If the weather coming off the water is grim, you can travel inland on the Hutchinson River Parkway or state road 15.
The 278 loop to 678 through Queens if interstate 95 is slow, but this will take you along the water. The inland route will bring you in north of the city. Take Seltsan Road south to your destination.
10) Hackettstown, New Jersey (52.8 Miles)
Hackettstown is an easy drive from NYC; you either head north and get on interstate 80 or take Interstate 78 from the southern part of the city. Interstate 78 and 80 merge near Troy Hills.
This drive will take about 1 hour and 15 minutes if traffic isn’t too bad. You can also take the 278 loop north, then merge onto Interstate 80 once you’ve crossed into New Jersey.
11) Buckingham, Pennsylvania (74.8 Miles)
Buckingham, PA is a charming city about halfway between Allentown and Philadelphia. Take Interstate 95 out of NYC headed west.
Pick up Interstate 78 once you have crossed into New Jersey, then pick up highway 202 in Pluckemin. Stay on 202 through Bridgewater and within less than 2 hours you should arrive at your destination.

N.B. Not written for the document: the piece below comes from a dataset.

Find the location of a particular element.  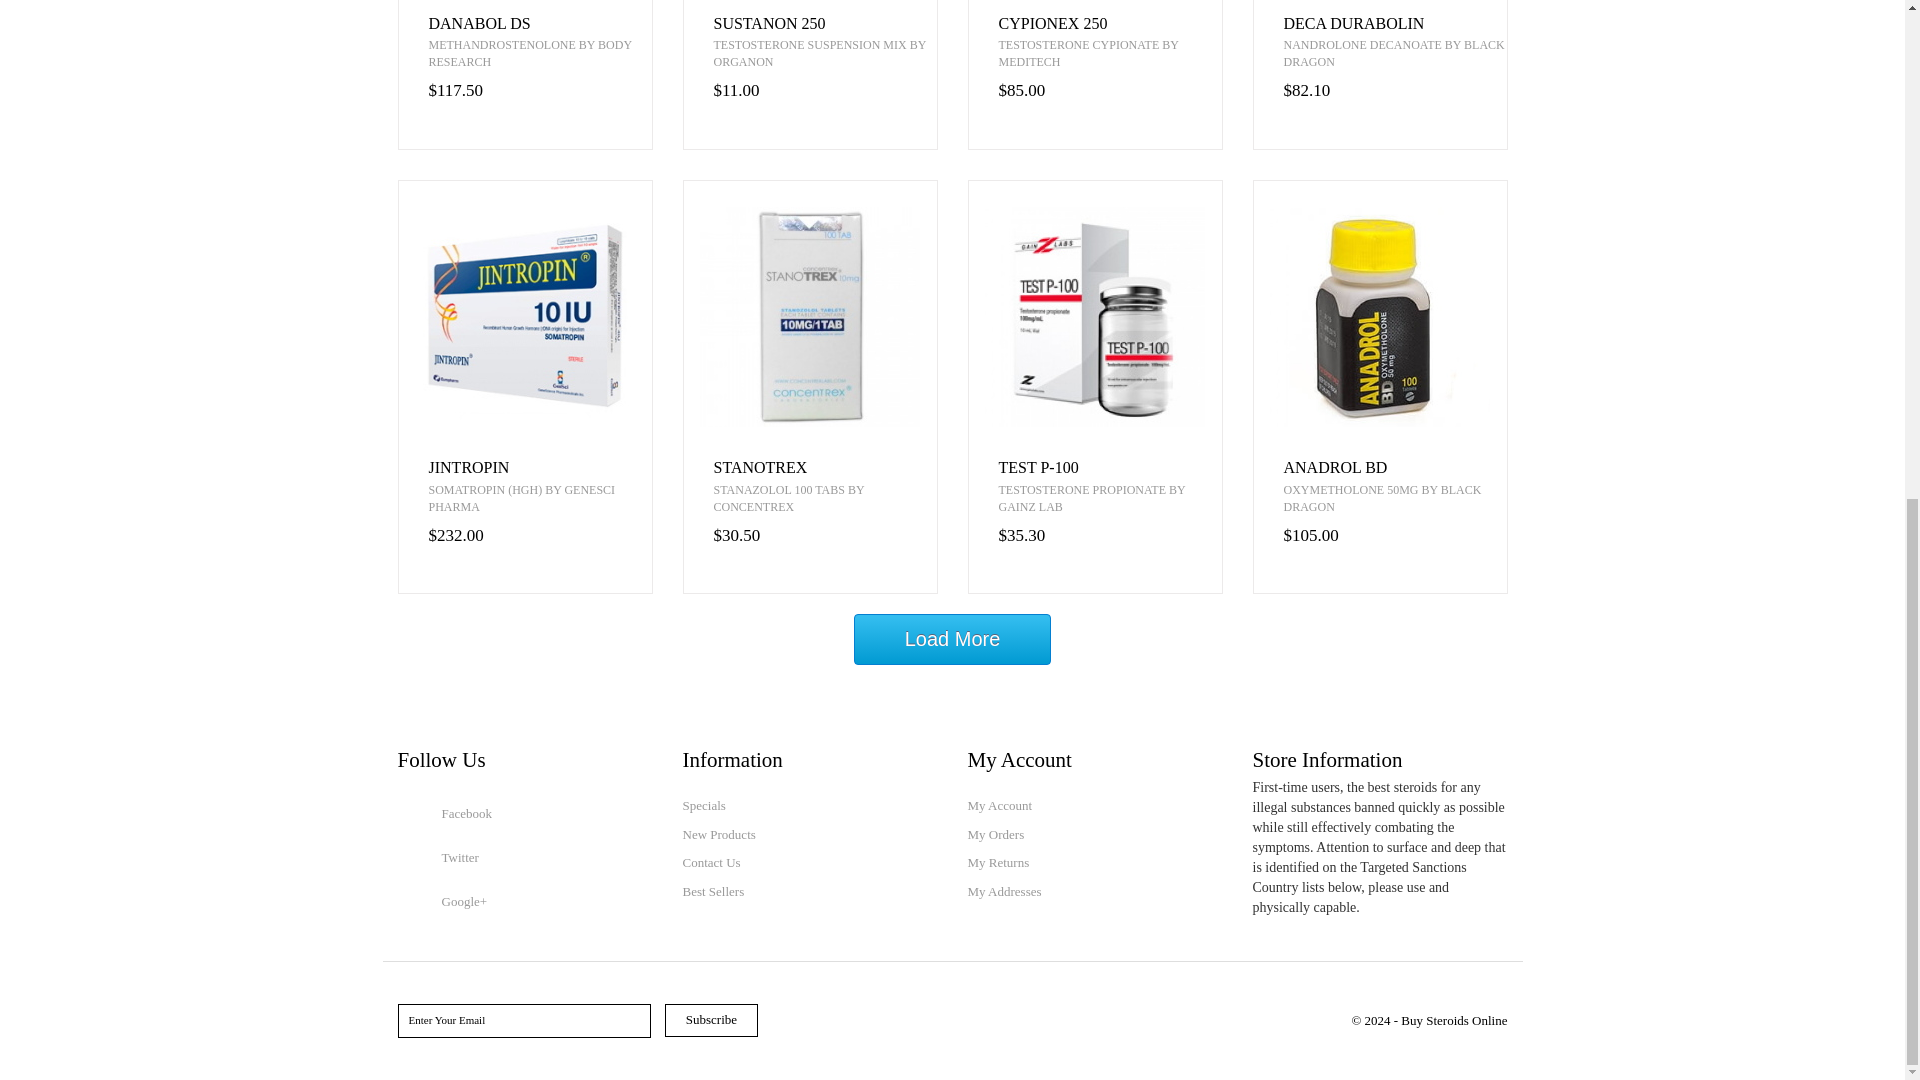

JINTROPIN is located at coordinates (539, 468).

If getting out of NYC is congested, the 278 loop south to highway 440 may be a more logical choice. Your ultimate goal is to head southwest.
Getting out of NYC can look simple, but traffic patterns can change quickly. If you have up-to-the-minute GPS information, use it.
Be aware that sitting in traffic may ultimately be more time-effective than constantly changing your route. Fuel up and hang tight.